# How to polish two-toned dress shoes



## drrobert (Sep 24, 2006)

I have some Johnston and Murphy dress tassel loafers that I recently wore to my step-daughter's wedding and on the first day of 2007 I decided to go through my shoe closet and polish all my shoes while watching all the bowl games. Other than this tan and black pair of loafers, all my other shoes are one color and easy to polish. Should I carefully put black polish on the black areas and then polish and then put brown or tan polish on the brown areas and then polish? Or is this a case where a shoe that has two or more colors is more easily or better handled by neutral? This then raises the question as to what is the purpose of neutral shoe polish and do you sacrifice the quality of shine by using neutral instead of the actual color of the leather? Your thoughts please on this glorious first day of 2007 which might hold a University of Michigan Rose Bowl victory over USC (a rare event for us UofM football fans and graduates) drrobert


----------



## JLibourel (Jun 13, 2004)

My first instinct was to answer, "Like porcupines making love...very carefully!"

For my slightly cheesy (because the white parts aren't suede) A-E spectators, I will use neutral polish overall if there are no scuff marks on the colored portions. (I have the Belmont in both brown & white and black & white.) Otherwise, I put a fairly thick coating of neutral polish over the white part to protect it and then apply polish of the appropriate color to the colored portion, trying to keep the colored polish off the white part. I quickly wipe off any colored polish from the white portion before it can set and polish the white part after I have finished with the colored.

I suggest you do the same with your black and tan shoes, using tan polish on the tan portion instead of neutral. It seems most unlikely that the tan polish could possibly discolor the black portions, particularly if you wipe it off quickly. Even the black polish is unlikely to do much to the tan portion if you get it off quickly as well.
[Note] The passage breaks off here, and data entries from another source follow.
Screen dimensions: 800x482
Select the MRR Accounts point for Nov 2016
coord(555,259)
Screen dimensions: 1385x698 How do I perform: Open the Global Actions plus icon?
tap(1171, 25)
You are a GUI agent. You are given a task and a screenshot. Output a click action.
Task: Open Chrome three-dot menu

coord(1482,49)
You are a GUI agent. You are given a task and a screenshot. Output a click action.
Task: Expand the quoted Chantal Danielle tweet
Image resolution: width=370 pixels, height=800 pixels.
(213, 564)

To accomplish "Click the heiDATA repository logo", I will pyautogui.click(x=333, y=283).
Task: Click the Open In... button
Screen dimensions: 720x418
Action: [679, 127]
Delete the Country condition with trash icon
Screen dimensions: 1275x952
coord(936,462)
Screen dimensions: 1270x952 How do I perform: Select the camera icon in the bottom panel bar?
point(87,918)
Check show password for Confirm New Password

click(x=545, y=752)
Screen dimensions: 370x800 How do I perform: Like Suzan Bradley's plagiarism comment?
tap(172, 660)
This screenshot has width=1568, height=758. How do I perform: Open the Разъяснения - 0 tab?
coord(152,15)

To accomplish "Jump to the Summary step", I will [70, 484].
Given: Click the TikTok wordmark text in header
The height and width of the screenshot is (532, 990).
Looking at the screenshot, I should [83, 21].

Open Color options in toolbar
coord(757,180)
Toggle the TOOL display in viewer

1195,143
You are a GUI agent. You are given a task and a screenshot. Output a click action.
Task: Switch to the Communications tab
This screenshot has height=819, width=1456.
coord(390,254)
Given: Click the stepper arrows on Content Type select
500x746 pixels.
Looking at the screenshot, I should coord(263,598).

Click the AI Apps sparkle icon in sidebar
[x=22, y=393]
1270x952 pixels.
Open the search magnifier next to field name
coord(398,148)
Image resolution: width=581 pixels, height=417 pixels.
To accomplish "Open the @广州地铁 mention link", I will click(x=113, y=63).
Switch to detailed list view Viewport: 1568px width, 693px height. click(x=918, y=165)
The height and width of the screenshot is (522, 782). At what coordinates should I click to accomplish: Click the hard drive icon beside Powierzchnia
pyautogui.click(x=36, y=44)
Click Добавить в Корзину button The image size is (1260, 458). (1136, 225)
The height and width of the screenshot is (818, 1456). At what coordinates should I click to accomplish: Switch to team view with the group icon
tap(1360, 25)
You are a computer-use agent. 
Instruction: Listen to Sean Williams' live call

Chaps who have proper spectators with white suede report good results from using masking tape to protect the suede next to the darker leather portions of the shoe. 

Hope this advice is of some help. I was conditioned from the very cradle to root for the Trojans (and my wife has two degrees from USC). However, given they way they were snookered by the Bruins in their last game, I fear it's going to be a big day for the Wolverines!


----------



## Andy (Aug 25, 2002)

From The Encyclopedia of Men's Clothes, Shoe Care Chapter:

_*Polishing Two Tone Shoes:*_

_Apply saddle soap with very little water.
_
_Apply black or brown polish (what ever is appropriate to the non-white part of your shoe) polish with an old toothbrush (not your wife's or roommate's!)_
_ 
__You can moisten the polish with a few drops of water or for an authentic 1930's shine - use gin! Wrap a cloth around your finger and buff the non-white part. Work the polish into the leather, let the polish dry slightly, and then buff with a clean rag._

_Use white polish, the kind sold for nurse's shoes, for the white part. Put it on carefully; let it dry and buff off with a clean rag._


----------